── BRANO DI LETTURA

L’ottimismo spurio, con cui si guarda al declino della fede, all’apostasia sociale, alla diserzione del culto e alla depravazione morale, nasce da una falsa teodicea.
Si dice che la crisi è un bene, perché obbliga la Chiesa a una presa di coscienza e a ricercare una soluzione. In queste asserzioni è implicita la pelagiana negazione del male.
Se è vero che i mali occasionano dei beni, essi restano però reduplicative dei mali e non causano come tali alcun bene. La guarigione è indubitatamente un bene, relativo alla malattia e da essa condizionato, ma non è un bene inerente ad essa, né ha la sua causa nella malattia.
La filosofia cattolica non ha mai fatto tale confusione e san Tommaso (Summa theol., I, II, q. 20, a. 5) insegna che «eventus sequens non facit actum malum, qui erat bonus, nec bonum, qui erat malus». Soltanto per l’abito mentale del circiterismo proprio del nostro secolo si può stimare positiva la crisi, badando agli eventi buoni che siano per conseguirne. I quali appunto, come si esprime avvertitamente san Tommaso, non sono effetti del male, a cui non appartengono che difetti, bensì puramente eventi. Questi eventi sono effetti di altre cause che del male. Le cause di eventuali conseguenze buone della crisi non stanno nella linea causale della crisi, che è soltanto crisi, ma in un’altra linea di causalità.

────
── RIGHE FORNITE

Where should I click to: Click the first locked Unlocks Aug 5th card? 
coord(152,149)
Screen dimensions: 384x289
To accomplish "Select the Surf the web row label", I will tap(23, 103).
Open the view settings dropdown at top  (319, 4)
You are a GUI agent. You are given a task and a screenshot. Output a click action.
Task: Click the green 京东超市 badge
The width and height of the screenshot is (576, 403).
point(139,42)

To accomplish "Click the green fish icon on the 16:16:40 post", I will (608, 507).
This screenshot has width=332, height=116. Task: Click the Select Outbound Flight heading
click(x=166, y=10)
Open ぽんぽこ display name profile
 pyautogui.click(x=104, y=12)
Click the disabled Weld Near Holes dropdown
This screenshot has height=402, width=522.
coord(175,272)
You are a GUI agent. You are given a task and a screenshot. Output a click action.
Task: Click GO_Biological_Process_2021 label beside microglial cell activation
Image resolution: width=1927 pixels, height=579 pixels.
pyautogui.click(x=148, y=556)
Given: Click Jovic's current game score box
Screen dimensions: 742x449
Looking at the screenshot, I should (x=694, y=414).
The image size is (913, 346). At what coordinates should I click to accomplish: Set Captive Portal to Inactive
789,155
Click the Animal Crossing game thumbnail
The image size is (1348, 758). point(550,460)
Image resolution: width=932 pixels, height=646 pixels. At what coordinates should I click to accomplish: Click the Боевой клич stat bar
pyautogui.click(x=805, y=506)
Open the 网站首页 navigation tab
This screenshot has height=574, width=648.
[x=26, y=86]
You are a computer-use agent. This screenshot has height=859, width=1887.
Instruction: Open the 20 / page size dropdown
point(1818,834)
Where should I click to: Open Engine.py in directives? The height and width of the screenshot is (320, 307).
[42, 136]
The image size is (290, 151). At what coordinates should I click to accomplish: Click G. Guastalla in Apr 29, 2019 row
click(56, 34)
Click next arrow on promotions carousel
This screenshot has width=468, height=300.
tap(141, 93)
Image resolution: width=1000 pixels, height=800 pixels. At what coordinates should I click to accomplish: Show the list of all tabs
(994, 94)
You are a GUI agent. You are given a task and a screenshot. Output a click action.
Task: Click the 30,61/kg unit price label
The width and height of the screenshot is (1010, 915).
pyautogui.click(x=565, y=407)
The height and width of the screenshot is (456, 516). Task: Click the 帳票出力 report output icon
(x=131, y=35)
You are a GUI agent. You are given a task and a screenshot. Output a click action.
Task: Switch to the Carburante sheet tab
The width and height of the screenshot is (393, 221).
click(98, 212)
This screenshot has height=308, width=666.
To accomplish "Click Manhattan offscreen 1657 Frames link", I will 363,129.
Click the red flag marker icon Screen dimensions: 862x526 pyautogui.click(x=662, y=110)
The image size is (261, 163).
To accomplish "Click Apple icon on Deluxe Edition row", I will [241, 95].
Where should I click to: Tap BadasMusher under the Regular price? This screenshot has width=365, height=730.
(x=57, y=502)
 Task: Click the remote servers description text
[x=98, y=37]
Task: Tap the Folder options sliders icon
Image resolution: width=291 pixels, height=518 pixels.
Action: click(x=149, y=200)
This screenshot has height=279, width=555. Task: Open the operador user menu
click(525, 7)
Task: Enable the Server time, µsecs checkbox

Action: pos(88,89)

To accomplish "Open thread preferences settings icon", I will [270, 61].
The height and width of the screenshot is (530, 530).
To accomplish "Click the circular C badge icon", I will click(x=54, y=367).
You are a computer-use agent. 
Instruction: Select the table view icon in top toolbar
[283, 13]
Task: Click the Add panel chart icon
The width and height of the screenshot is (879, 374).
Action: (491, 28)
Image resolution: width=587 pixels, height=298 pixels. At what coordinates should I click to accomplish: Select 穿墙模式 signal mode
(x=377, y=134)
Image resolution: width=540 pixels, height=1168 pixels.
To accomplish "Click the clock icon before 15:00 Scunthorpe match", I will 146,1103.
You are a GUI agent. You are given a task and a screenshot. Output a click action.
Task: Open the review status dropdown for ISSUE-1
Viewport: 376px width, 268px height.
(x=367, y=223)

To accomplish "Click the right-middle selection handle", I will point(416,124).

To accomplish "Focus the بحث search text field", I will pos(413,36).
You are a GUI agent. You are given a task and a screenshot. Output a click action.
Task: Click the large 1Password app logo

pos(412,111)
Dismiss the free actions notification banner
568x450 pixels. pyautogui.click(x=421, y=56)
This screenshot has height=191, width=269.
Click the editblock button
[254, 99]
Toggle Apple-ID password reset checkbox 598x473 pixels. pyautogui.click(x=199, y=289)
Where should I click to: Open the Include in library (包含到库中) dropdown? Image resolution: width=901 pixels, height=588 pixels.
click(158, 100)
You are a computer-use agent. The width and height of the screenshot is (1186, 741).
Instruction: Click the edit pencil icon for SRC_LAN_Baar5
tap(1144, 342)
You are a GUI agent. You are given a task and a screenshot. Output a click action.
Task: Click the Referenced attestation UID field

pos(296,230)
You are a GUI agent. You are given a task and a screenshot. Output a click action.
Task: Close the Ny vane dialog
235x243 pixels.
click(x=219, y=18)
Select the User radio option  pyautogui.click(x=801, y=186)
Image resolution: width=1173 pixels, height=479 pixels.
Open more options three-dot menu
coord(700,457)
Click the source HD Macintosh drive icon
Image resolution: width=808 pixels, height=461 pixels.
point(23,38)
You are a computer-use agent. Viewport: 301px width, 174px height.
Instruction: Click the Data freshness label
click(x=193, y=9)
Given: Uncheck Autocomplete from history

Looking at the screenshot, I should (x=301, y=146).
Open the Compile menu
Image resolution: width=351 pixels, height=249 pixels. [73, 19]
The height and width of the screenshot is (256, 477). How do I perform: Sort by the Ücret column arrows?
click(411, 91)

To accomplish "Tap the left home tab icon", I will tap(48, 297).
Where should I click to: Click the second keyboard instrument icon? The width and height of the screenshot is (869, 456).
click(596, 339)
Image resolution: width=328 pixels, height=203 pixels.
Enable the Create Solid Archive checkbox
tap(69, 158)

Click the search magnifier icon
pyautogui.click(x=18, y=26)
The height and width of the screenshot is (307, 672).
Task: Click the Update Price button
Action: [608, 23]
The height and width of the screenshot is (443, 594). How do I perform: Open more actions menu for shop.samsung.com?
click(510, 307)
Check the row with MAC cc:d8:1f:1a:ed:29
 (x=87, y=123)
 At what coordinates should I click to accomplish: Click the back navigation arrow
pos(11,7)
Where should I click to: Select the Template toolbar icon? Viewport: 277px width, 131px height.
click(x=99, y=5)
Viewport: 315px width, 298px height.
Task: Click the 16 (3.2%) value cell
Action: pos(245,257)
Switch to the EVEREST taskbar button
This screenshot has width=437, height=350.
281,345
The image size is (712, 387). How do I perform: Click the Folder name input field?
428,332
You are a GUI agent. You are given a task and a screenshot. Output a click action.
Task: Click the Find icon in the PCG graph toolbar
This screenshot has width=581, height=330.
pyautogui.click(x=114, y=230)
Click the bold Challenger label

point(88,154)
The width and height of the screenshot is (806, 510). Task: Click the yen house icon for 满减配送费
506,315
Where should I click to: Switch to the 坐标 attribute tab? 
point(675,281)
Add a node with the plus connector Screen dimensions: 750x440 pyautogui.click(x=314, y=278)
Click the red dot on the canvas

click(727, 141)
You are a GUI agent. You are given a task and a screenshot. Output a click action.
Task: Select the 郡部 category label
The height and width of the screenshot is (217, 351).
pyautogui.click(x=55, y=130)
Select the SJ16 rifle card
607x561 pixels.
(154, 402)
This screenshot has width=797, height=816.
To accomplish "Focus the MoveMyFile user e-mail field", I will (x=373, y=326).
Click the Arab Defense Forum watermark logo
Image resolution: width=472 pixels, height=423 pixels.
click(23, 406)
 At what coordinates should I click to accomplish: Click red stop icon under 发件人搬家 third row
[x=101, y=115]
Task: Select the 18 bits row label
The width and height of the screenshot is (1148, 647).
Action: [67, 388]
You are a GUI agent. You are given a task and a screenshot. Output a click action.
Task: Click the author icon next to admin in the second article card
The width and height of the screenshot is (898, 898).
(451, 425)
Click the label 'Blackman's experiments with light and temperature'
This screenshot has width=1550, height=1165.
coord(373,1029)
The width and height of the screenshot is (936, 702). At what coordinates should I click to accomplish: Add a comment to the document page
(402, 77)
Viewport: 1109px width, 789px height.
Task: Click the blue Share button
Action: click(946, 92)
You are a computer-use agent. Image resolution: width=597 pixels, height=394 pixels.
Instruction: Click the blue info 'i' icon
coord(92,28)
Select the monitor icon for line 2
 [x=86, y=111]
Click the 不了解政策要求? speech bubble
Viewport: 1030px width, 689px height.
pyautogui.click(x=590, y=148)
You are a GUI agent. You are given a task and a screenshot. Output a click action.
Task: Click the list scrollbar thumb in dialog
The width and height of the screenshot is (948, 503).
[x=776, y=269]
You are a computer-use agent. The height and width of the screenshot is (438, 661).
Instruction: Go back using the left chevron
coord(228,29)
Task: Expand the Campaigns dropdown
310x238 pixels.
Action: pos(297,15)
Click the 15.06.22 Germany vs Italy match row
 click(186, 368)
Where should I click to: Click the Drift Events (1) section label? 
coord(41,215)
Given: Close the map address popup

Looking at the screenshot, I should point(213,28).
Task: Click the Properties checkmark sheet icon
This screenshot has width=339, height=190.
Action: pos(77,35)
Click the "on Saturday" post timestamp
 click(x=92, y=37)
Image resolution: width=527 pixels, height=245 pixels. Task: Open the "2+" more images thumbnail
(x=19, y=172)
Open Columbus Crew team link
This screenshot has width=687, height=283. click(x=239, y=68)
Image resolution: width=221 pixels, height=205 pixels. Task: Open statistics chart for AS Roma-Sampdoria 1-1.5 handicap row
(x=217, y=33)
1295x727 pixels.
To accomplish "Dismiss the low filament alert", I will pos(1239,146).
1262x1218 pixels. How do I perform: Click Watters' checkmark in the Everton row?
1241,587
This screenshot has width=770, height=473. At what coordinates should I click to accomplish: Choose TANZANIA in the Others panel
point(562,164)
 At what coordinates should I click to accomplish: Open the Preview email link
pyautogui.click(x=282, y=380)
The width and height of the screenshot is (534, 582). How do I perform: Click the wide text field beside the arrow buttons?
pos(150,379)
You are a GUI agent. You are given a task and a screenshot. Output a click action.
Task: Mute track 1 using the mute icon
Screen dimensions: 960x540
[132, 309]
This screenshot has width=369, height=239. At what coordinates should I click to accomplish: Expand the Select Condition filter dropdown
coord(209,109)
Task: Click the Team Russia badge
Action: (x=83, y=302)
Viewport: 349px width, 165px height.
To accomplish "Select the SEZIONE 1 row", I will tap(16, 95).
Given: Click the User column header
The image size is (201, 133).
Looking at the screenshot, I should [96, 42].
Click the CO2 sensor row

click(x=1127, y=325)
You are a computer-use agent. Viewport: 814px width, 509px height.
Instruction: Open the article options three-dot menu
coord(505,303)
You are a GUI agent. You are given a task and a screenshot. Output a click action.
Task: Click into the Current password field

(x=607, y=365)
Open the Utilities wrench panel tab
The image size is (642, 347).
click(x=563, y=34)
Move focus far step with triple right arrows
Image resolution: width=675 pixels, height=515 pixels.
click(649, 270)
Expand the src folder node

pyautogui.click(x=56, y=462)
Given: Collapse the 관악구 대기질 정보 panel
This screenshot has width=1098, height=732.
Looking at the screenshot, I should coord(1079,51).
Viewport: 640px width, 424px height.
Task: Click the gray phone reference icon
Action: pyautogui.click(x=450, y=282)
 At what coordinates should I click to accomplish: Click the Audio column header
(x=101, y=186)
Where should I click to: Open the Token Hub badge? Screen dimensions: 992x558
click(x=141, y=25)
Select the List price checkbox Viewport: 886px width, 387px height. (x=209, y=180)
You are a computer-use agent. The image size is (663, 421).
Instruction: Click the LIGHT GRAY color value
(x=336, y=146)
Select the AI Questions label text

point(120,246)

────

# IL TUO OBIETTIVO:
Riporta per intero e senza alcuna modifica il brano sull'ottimismo di fronte alla crisi della Chiesa.

# SPAZIO RISPOSTA:
L’ottimismo spurio, con cui si guarda al declino della fede, all’apostasia sociale, alla diserzione del culto e alla depravazione morale, nasce da una falsa teodicea.
Si dice che la crisi è un bene, perché obbliga la Chiesa a una presa di coscienza e a ricercare una soluzione. In queste asserzioni è implicita la pelagiana negazione del male.
Se è vero che i mali occasionano dei beni, essi restano però reduplicative dei mali e non causano come tali alcun bene. La guarigione è indubitatamente un bene, relativo alla malattia e da essa condizionato, ma non è un bene inerente ad essa, né ha la sua causa nella malattia.
La filosofia cattolica non ha mai fatto tale confusione e san Tommaso (Summa theol., I, II, q. 20, a. 5) insegna che «eventus sequens non facit actum malum, qui erat bonus, nec bonum, qui erat malus». Soltanto per l’abito mentale del circiterismo proprio del nostro secolo si può stimare positiva la crisi, badando agli eventi buoni che siano per conseguirne. I quali appunto, come si esprime avvertitamente san Tommaso, non sono effetti del male, a cui non appartengono che difetti, bensì puramente eventi. Questi eventi sono effetti di altre cause che del male. Le cause di eventuali conseguenze buone della crisi non stanno nella linea causale della crisi, che è soltanto crisi, ma in un’altra linea di causalità.